Data centers gain benefits of cloud computing with on-premises equipment

Composable disaggregated infrastructure (CDI), sometimes stylized as composable/disaggregated infrastructure, is a technology that allows enterprise data center operators to achieve the cost and availability benefits of cloud computing using on-premises networking equipment. It is considered a class of converged infrastructure, and uses management software to combine compute, storage and network elements. It is similar to public cloud, except the equipment sits on premises in an enterprise data center.

==Overview==
American market intelligence firm International Data Corporation (IDC) describes CDI as "an emerging category of infrastructure systems that make use of high-bandwidth, low-latency interconnects to aggregate compute, storage, and networking fabric resources into shared resource pools that can be available for on-demand allocation."

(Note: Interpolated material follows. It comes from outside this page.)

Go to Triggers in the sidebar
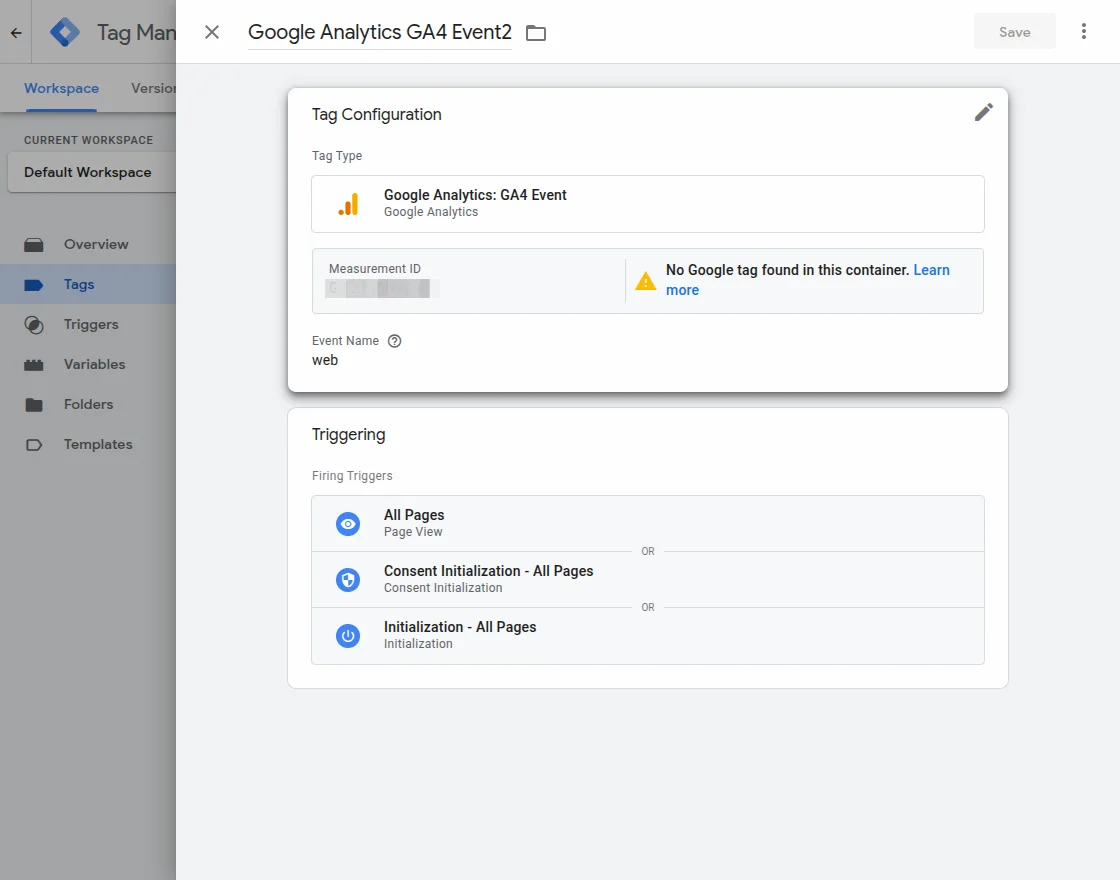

These systems use what is sometimes called rack-scale architecture, which allows network operators to replace components on a rack while the entire data center behaves as a virtualized server. This allows operators to allocate compute, memory, and storage resources inside each server node on-demand, over a high speed, low latency computing fabric. The individual components can be managed as a resource pool, allowing dynamic provisioning and deprovisioning with a common application programming interface (API). No hardware configuration is required.

==Technology==
Composability refers to the composer, which is another term for the software that allows the server resources, which include compute, storage, and RAM, to be placed into a pool to become available for applications and workloads. Disaggregation is the process of aggregating server resources with the resources of other servers in the data center. These aggregated or pooled resources can be shared by applications or workloads. The composer software controls how much of each disaggregated resource is needed from each server.

The use of software APIs to provisioning the resources without having to directly program any individual hardware device is known as programmatic control. Operators can use open APIs in composable infrastructure in order to integrate third-party software and hardware with proprietary solutions.